The cellist Alexander Ramm is in his late twenties and is emerging as an international artist after an early career in his native Russia. If he is as yet comparatively unknown in the West this is a situation that is not likely to continue for much longer on the evidence of his performance of the Sinfonia Concertante (also known as the Symphony-Concerto). In the lyrical opening of the work we were made aware of his lovely, singing tone quality, projecting strongly into the hall, and as this complex work developed so did his virtuoso technique become excitingly evident. For the whole, quite long, span of the three movements Ramm held the attention unerringly through his total emotional commitment. In Gergiev and the Mariinsky players he had the best collegial support possible, and as a whole it was a most distinguished performance.

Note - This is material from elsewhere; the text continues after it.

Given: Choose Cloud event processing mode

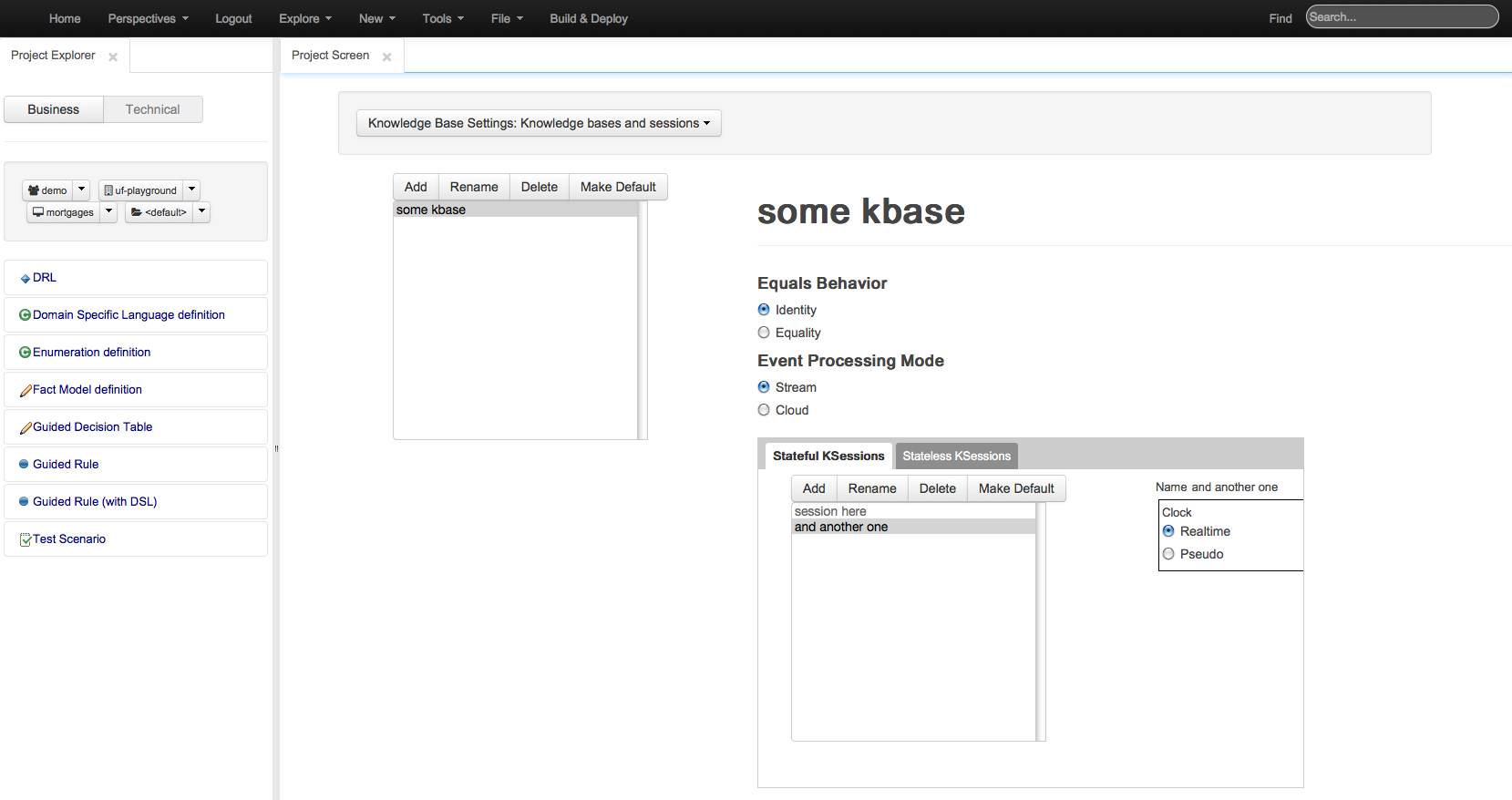Looking at the screenshot, I should (764, 410).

It seems to be becoming almost de rigueur now for a concerto soloist to play an encore. In this long programme (the concert had started ten minutes late, as on Monday), Ramm held up proceedings with an irrelevant piece of solo frothy Spanishry that I did not know and didn’t wish to know. Perhaps this is a spoilsport attitude, since the audience clearly enjoyed this interpolated item, and Ramm no doubt enjoyed the chance to show off his high technical skills again.

Back to sterner stuff in the shape of the Seventh Symphony. By now one expected, and was duly rewarded with an ideal performance of this late piece. Superbly sprung rhythms, lovely phrasing, sharply responsive and beautiful solo playing, particularly from the woodwind section, ideal tempi and vivid detail brought out by the conductor – it was all there, to conclude a concert of the finest quality.